For a millisecond he lay there, staring up at me like, why am I down here, wasn’t I up there? and in that millisecond I thought, he’s not making a sound, he’s a vegetable, his brain has been pureed and then he started wailing, and I scooped him up and tried to comfort him as only an idiot-mother can, and I tried to figure out what to do and I couldn’t remember a damn thing, including my husband’s cell phone number, and all I could do was babble idiot words of idiot comfort to my poor trusting child. Miraculously, after ten minutes of unadulterated weeping he wiped his eyes and asked to read a book, so of course we did, me quizzing him on the name of every animal on every page, as if he might have lost the giraffe-identifying lobe of his brain.

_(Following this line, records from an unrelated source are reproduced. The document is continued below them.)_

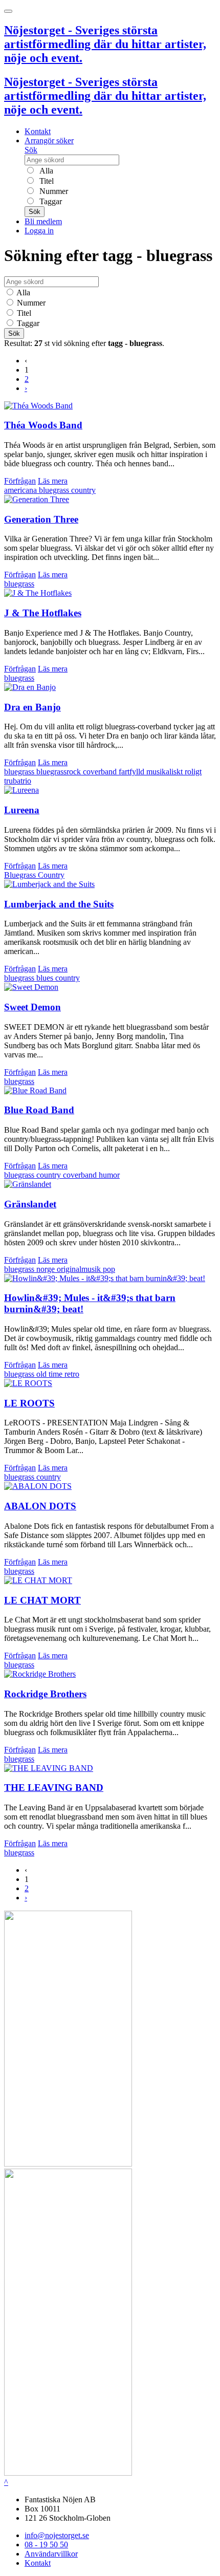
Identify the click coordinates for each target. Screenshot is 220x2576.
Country (51, 875)
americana (21, 490)
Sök (31, 149)
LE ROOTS (29, 1403)
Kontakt (38, 131)
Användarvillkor (51, 2553)
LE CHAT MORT (42, 1600)
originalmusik (80, 1269)
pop (109, 1269)
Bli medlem (43, 221)
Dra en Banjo (32, 707)
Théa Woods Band (43, 425)
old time (50, 1374)
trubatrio (17, 780)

So, in the end, everything was fine, Henry’s fine, we’re fine, tra la la. There’s not even a bump on his head. Everything’s fine, except I’M NOT FINE, I’m a total wreck still. I’m having flashbacks of the feeling of his little legs landing on my legs and then slipping away from me, stupid me with my stupid camera; I’m still watching him slip off me and I’m not reaching forward and dropping the goddamn camera and I hate myself. And the worst part is, I have a picture of that big grin he had on his face, the joyful get-a-load-of-this grin he gave me, one second before he discovered that his mother sucks.

On an unrelated topic, while searching the web for a good brain chart to link to, I found the kitty paintings of a schizophrenic artist. First the kitties are weird and THEN THEY’RE SO MUCH WEIRDER. Go see. I don’t know, though—I think the psycho kitties are less frightening than the “normal period” kitties. What does that say about me?